The Nonlinear Library: Alignment Forum

AF - Bias-Augmented Consistency Training Reduces Biased Reasoning in Chain-of-Thought by miles


Listen Later

Link to original article

Welcome to The Nonlinear Library, where we use Text-to-Speech software to convert the best writing from the Rationalist and EA communities into audio. This is: Bias-Augmented Consistency Training Reduces Biased Reasoning in Chain-of-Thought, published by miles on March 11, 2024 on The AI Alignment Forum.
[Twitter thread]
I'm not going to add much additional commentary at the moment and will just let people check out the paper!
But to give a bit more context: This paper is building off prior work we have done showing that chain-of-thought explanations can be misleading, which I wrote about on the alignment forum here.

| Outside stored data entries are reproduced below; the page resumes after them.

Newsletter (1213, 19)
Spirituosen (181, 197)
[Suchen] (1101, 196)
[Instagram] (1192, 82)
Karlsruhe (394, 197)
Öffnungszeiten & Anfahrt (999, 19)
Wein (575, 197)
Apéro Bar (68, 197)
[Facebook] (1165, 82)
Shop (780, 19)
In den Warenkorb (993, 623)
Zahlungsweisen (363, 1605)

Broadly, this work fits into the process-based oversight agenda (e.g., here). Consistency training/evaluation also fits into scalable oversight: Evaluating consistency may be easier than evaluating a model's reasoning or final predictions directly (e.g., also explored here).
Abstract:
While chain-of-thought prompting (CoT) has the potential to improve the explainability of language model reasoning, it can systematically misrepresent the factors influencing models' behavior--for example, rationalizing answers in line with a user's opinion without mentioning this bias.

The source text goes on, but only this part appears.